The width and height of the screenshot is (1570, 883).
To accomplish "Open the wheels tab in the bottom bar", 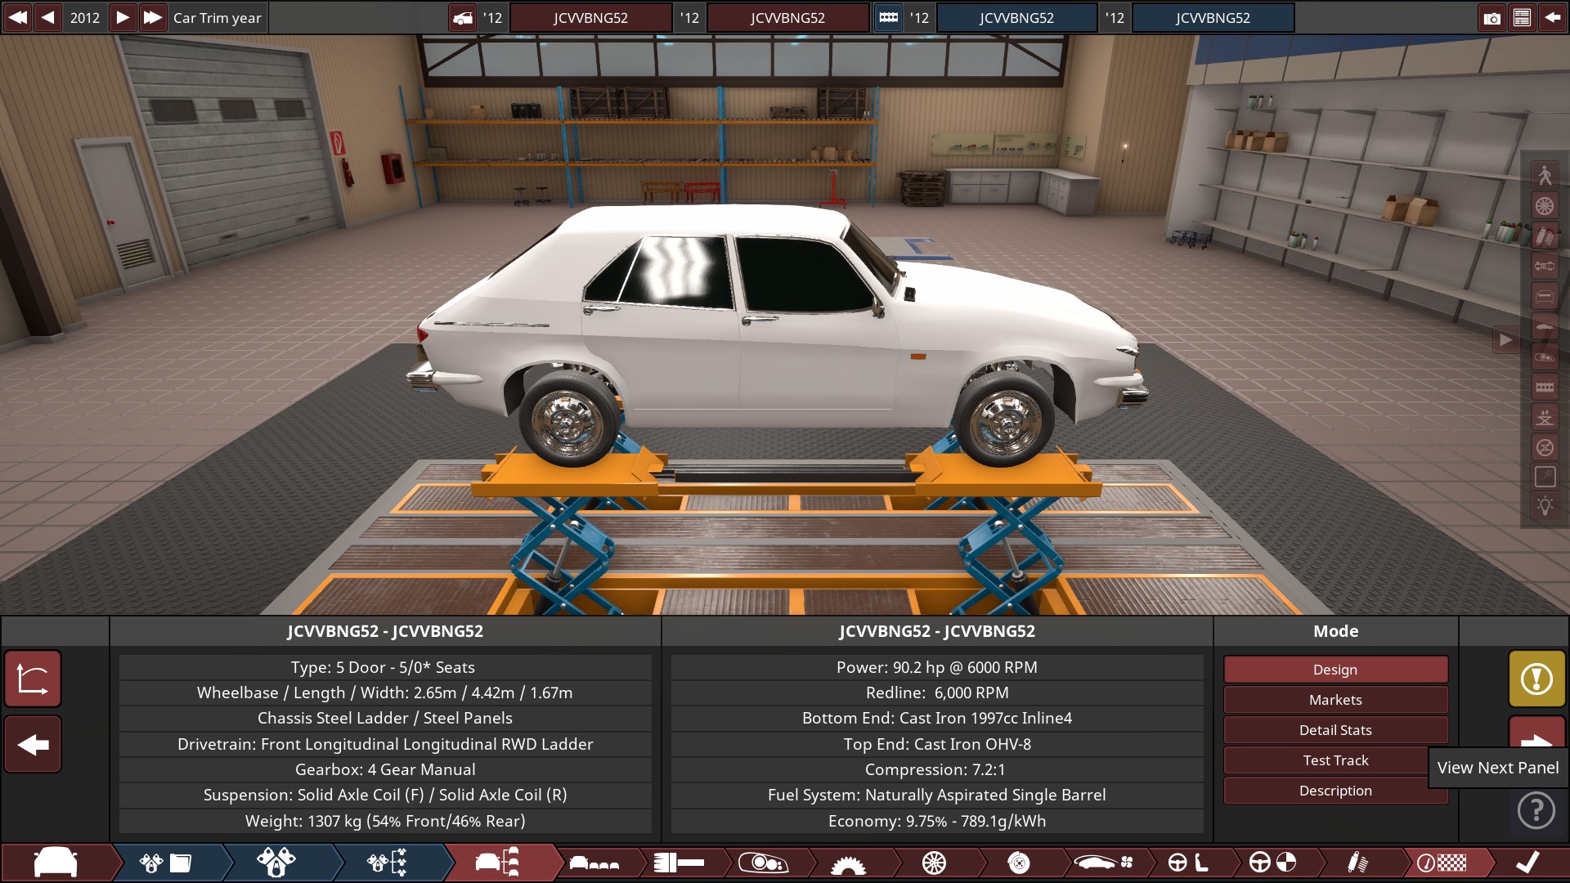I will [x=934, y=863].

•••

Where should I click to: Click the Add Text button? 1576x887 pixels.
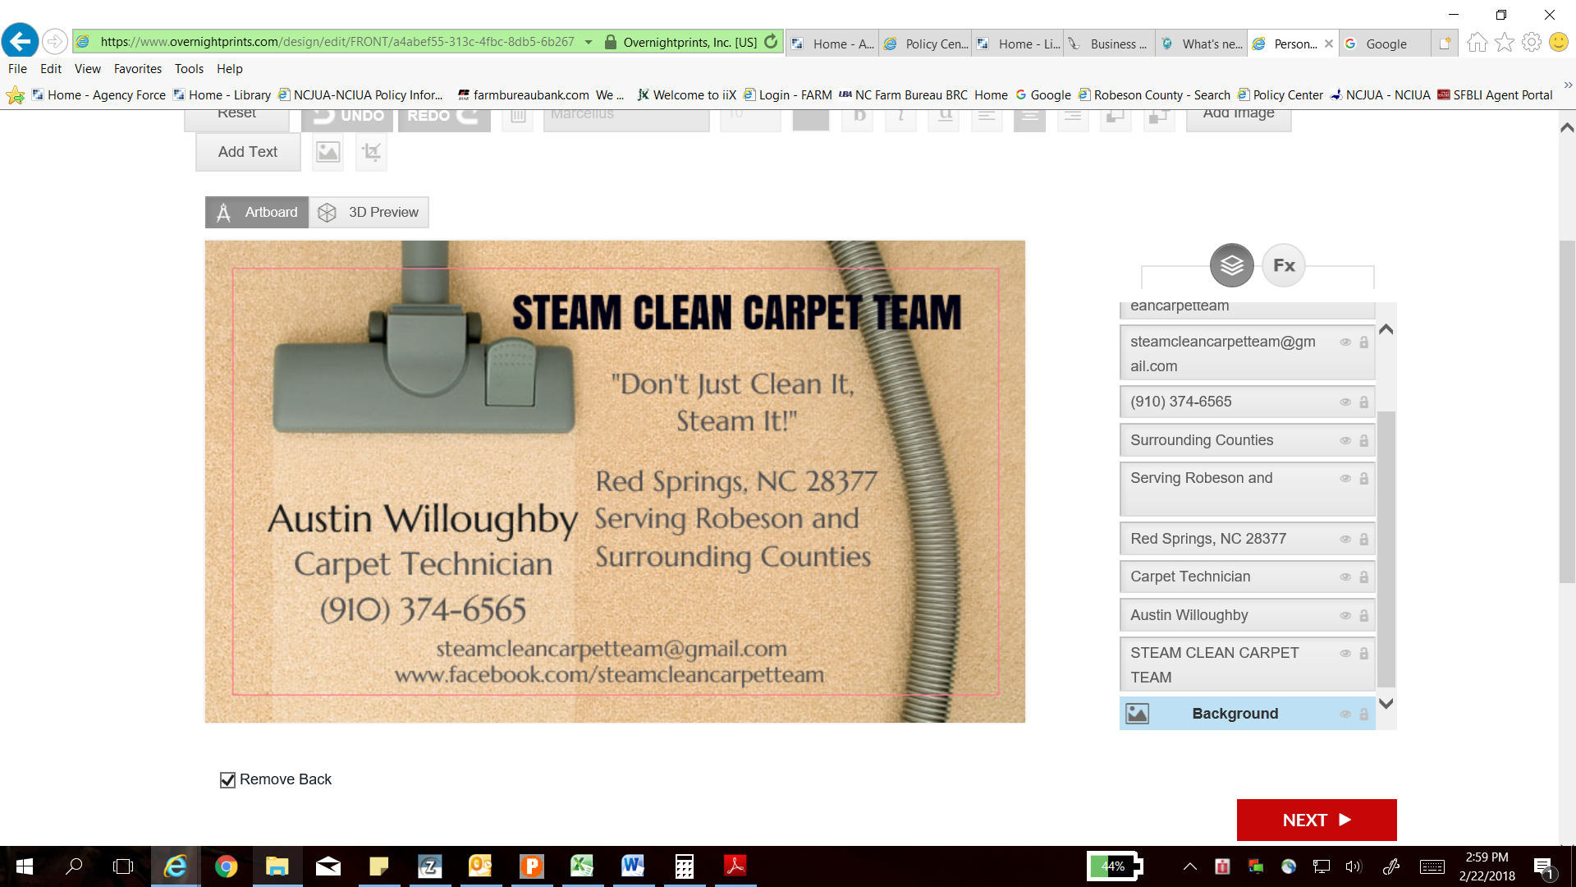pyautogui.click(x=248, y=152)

•••

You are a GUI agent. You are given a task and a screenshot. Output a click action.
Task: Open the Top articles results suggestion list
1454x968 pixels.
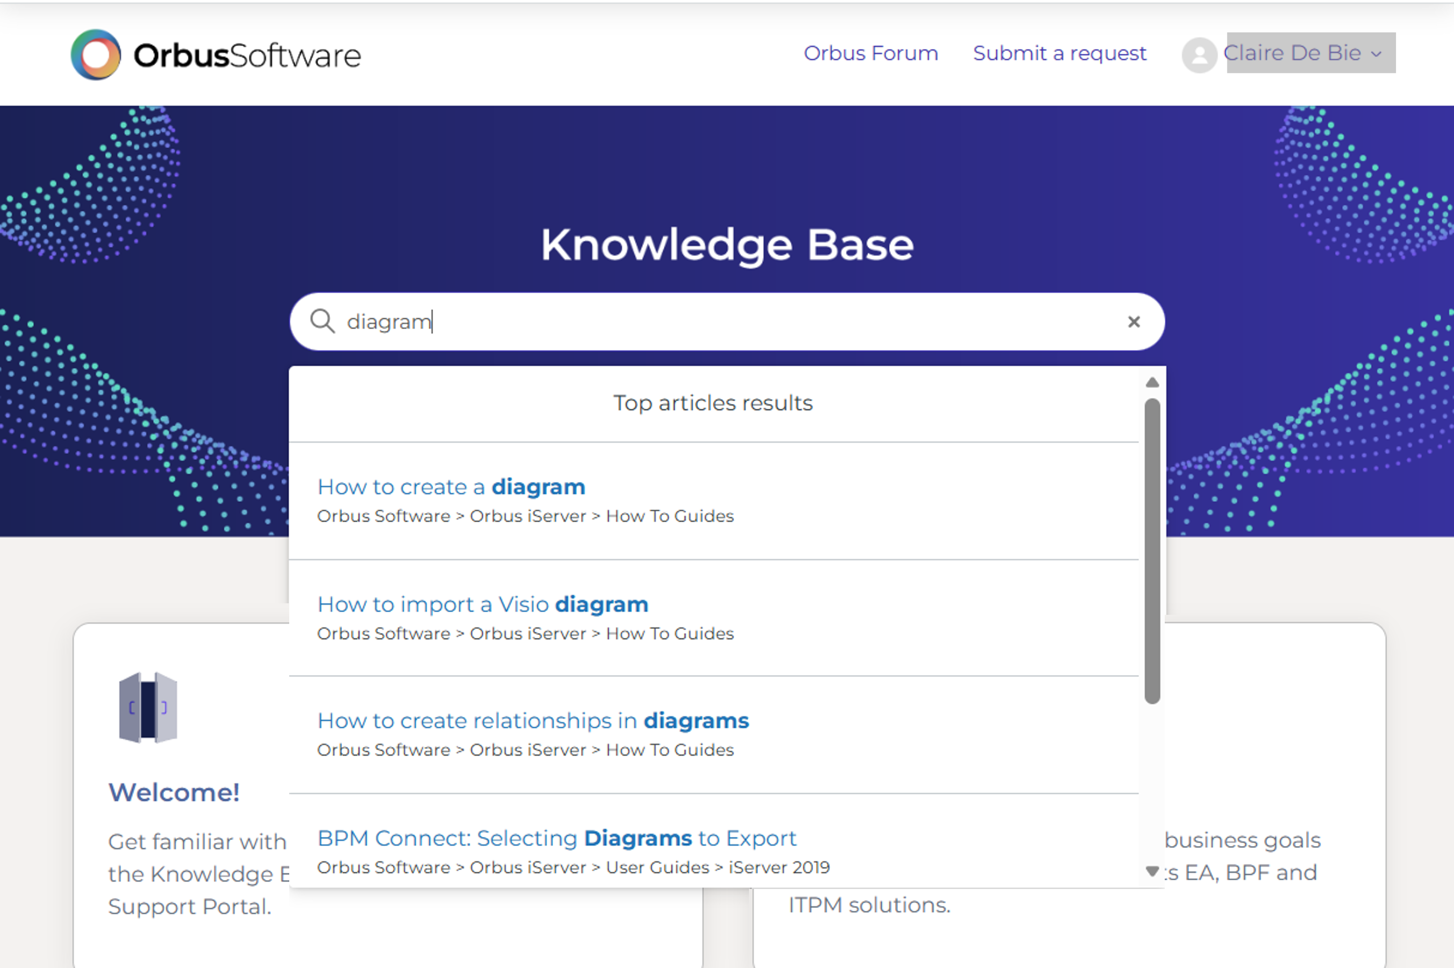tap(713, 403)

•••

[TASK TO CARRY OUT]
Using the records above, pull out each line where the word "screenshot" occurs.

[RESULT OF THIS TASK]
The width and height of the screenshot is (1570, 883).
You are a GUI agent. You are given a task and a screenshot. Output a click action.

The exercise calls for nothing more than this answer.